Hamilton, Swan, Sprang & Kaye demonstrate how a comely Ruritanian Princess inadvertently turns the level-headed heroes into ‘The Super-Rivals (or does she?), before monolithic charity-event ‘The Super-Show of Gotham City’ (Hamilton, Sprang & Kaye) nearly turns into a mammoth pay-day for unscrupulous con-men.

‘The Reversed Heroes’ (Finger, Sprang & Ray Burnley) once again catches the costumed champions swapping roles after Batman and Robin gain powers thanks to Kryptonian pep-pills found by criminal Elton Craig, ironically just as Superman’s powers fade…

As conceived by Hamilton, Sprang, Kaye, World’s Finest #87 revealed ‘Superman and Batman’s Greatest Foes!’ with “reformed” villains Lex Luthor and The Joker ostensibly setting up in the commercial robot business – which nobody really believed – after which seminal sequel ‘The Club of Heroes’ (Hamilton, Sprang & Kaye) reprised a meeting of Batmen from many nations, but added an intriguing sub-plot of an amnesiac Superman and a brand-new costumed champion…

That originating tale appeared in Detective Comics #215, January 1955 becoming a key plank of Grant Morrison’s epic Batman: The Black Glove serial: you should read that one too…

That evergreen power-swap plot was revived in #90’s ‘The Super-Batwoman’ (Hamilton, Sprang & Kaye) when the “headstrong heroine” defies Batman to resume her costumed career and is quickly compelled to swallow Elton Craig’s last Krypton pill to prevent criminals getting it…

A stirring time-busting saga of ‘The Three Super-Sleepers’ (Hamilton, Sprang & Kaye) sees our heroes fall into a trap causing them to slumber for 1000 years and awaken in a fantastic world they can never escape, but of course they can and – once back where they belonged – ‘The Boy from Outer Space!’ (Hamilton, Sprang & Kaye) details how a super-powered amnesiac kid crashes to Earth and briefly becomes Superman’s sidekick Skyboy, even as ‘The Boss of Superman and Batman’ (author unknown, but impeccably illustrated as always by Sprang & Kaye) sees a brain-amplifying machine turn Robin into a super-genius more than qualified to lead the trio in their battle against insidious rogue scientist Victor Danning

Wrapping up this initial compendium with comfortable circularity, the Man of Tomorrow replaces the Caped Crusader with a new partner and provokes a review of ‘The Origin of the Superman-Batman Team’ courtesy of Hamilton, Sprang & Kaye, suspending these supremely enticing Fights ‘n’ Tights triumphs on an epic high.
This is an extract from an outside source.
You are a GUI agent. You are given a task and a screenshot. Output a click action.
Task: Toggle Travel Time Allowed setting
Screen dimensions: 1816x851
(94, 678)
These are gloriously clever yet uncomplicated tales whose dazzling style has returned to inform if not dictate the form for much of DC’s modern television animation – especially the fabulous Batman: The Brave and the Bold series – and the contents of this titanic tome are a veritable feast of witty, charming thrillers packing as much punch and wonder now as they always have.